One way of addressing this problem has already been offered. With the objective of progressively lowering human-produced greenhouse gasses, it has been proposed that the wealthy most- polluting nations transfer wealth to the poorer less-polluting nations in exchange for the right to keep polluting at an ever diminishing scale as they seek to adjust their societies to the altered living conditions. This transfer of wealth has long been viewed as necessary to global democracy, but now the poorer nations of the world have something to offer that is of fundamental value to the wealthier nations. That there are significant problems with this is evident, e.g. what happens as the poorer societies increase their standard of living? How does a wealthy society react when it sees its living standards declining while those of poor societies are increasing, albeit still much below that of the wealthy? Any such agreement would require that whatever poor societies do with this influx of wealth it would not contribute to global warming. This is just one meager example of the complexity that will be involved in the many well-motivated proposals that will be forthcoming. . Let us not be too sanguine about these efforts to move wealth to the poor in exchange for reducing the pollution of the wealthy at a slower rate. We must keep in mind how resistant the wealthy nations have been to adequately assist the poor. An occasional disaster such as the Indian Ocean tsunami can elicit an immediate outpouring of aid as the media plays it up, but we have not been in it for the long haul – and it is the long haul that matters with global warming
In addition to the well-motivated we have the devious who will udoubtedly be even more prevalent. Bush’s energy proposal contained in his State of the Union address focuses on biofuels, especially corn.

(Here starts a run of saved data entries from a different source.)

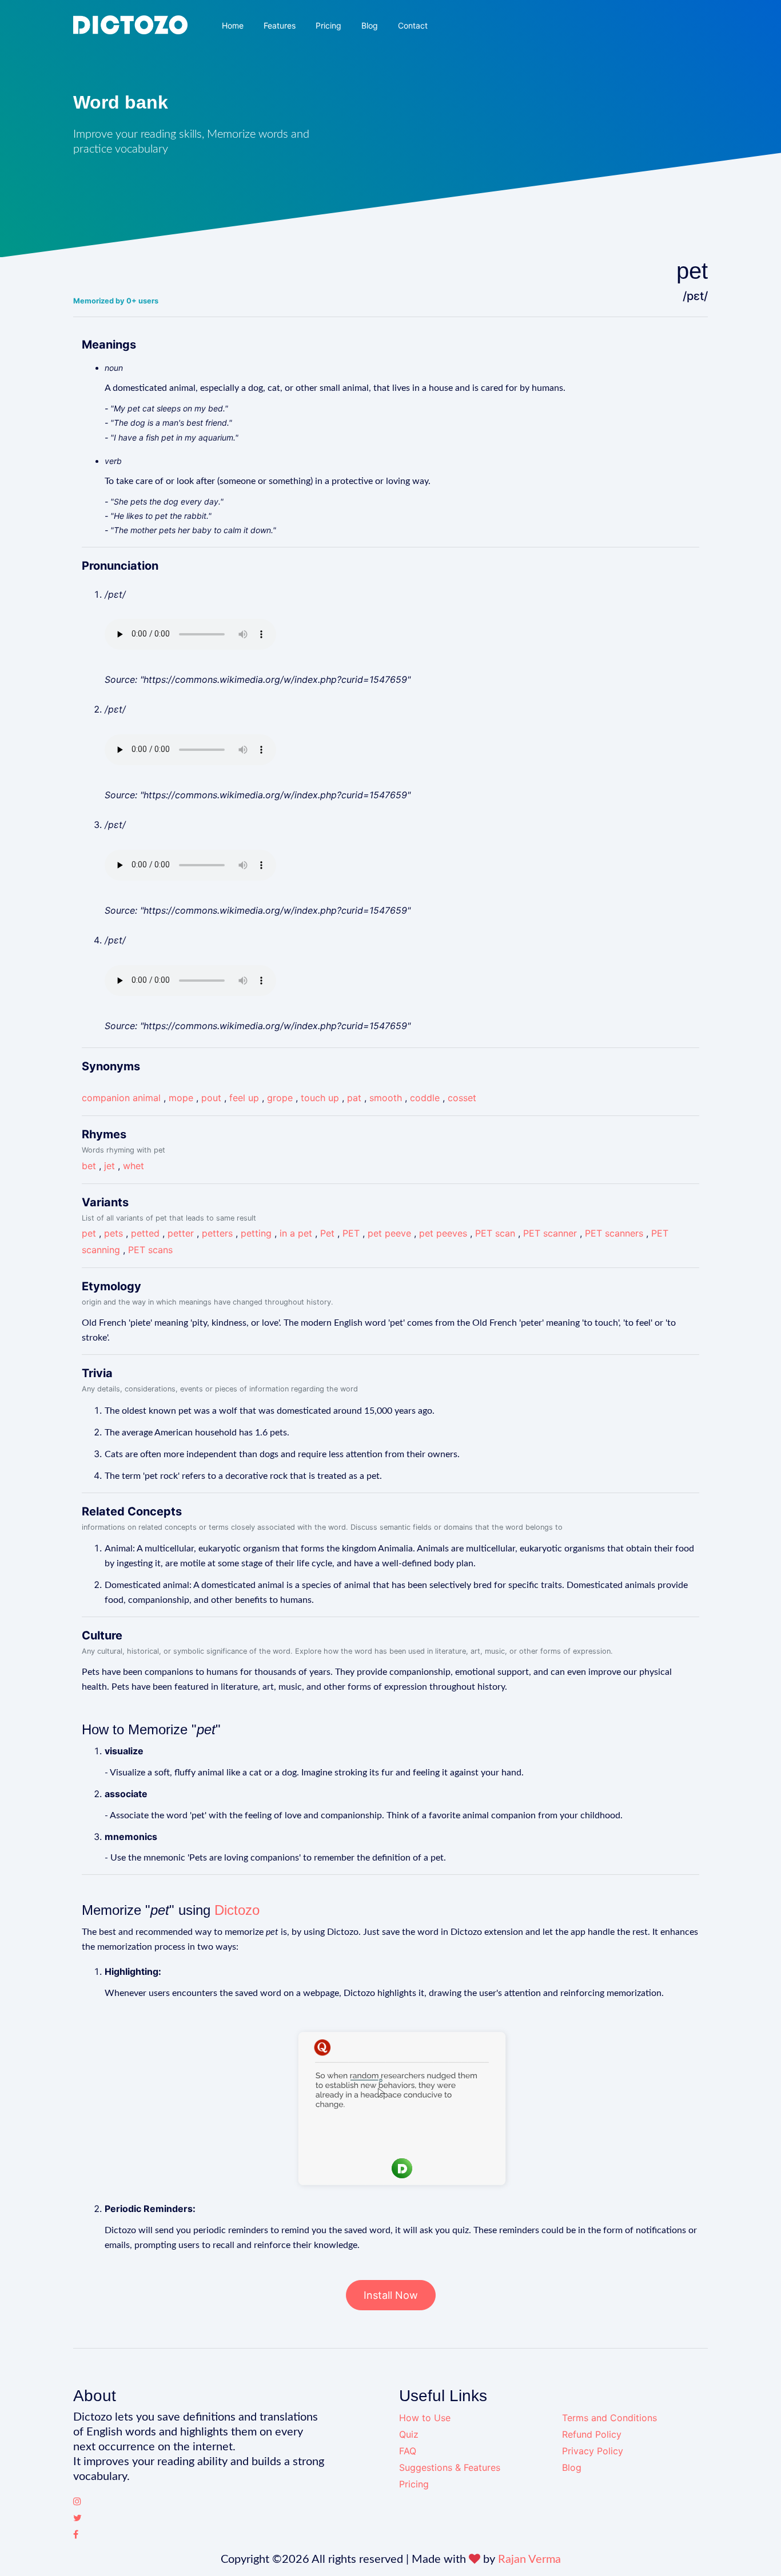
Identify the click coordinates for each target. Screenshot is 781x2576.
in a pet (296, 1233)
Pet (327, 1233)
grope (280, 1097)
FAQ (407, 2451)
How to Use (425, 2417)
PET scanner (550, 1233)
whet (133, 1165)
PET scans (150, 1249)
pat (354, 1097)
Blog (369, 25)
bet (89, 1165)
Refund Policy (591, 2434)
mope (181, 1097)
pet (89, 1233)
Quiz (409, 2434)
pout (211, 1097)
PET (351, 1233)
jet (109, 1165)
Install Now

President Bush asked Congress to help solve "one of the great challenges facing our generation" by approving proposals he says will cut U.S. gasoline consumption by up to 20 percent over 10 years.
"Every member of Congress who cares about strengthening our economy, protecting our national security and confronting climate change should support the energy initiatives I have set out," the president said Saturday in his weekly radio address. "We can leave behind a cleaner and better world for our children and grandchildren."
Bush's energy proposals, made in his State of the Union address last month, include ramping up the production of alternative fuels such as ethanol made from new, non-corn feedstocks. The president wants to require the use of 35 billion gallons a year of ethanol and other alternative fuels, such as soybean-based biodiesel, by 2017, a fivefold increase over current requirements. The ethanol would be in gasoline blends of 10 percent to 85 percent.
The call for sharp increases in ethanol use will get bipartisan support in Congress. But production of ethanol from corn is expected to fall far short of meeting such an increase. So Bush envisions a major speedup of research into production of "cellulosic" ethanol made from wood chips, switchgrass and other feedstocks. (AP report) The major producer of ethanol in the United States, Archer Daniels Midland, is a major player in political influence and is a major polluter, including pollution associated with producing ethanol. This piece of corporate greed has other dimensions. For a fuller account see http://www.corpwatch.org/article.php?id=13646&printsafe=1.
Additionally, the skyrocketing price of corn because of its use to produce ethanol is already causing food shortages. The poor in Mexico have been rioting because the price of tortillas, a Mexican staple, has gone beyond their reach. We must keep in mind that the United States produces food for much of the rest of the world.
Violence, of course, will always be there to play a major role as resources diminish. Bush’s Middle East adventures to control oil are a prime example. What happens when two major nuclear powers instead of a small and large state face off for this diminishing resource?
This is a dead serious complex business. We must do everything we can to keep the various efforts transparent, to point out the greed and self-interest that will permeate these efforts and above all exert ourselves to understand as much of this hideously complicated problem as we can.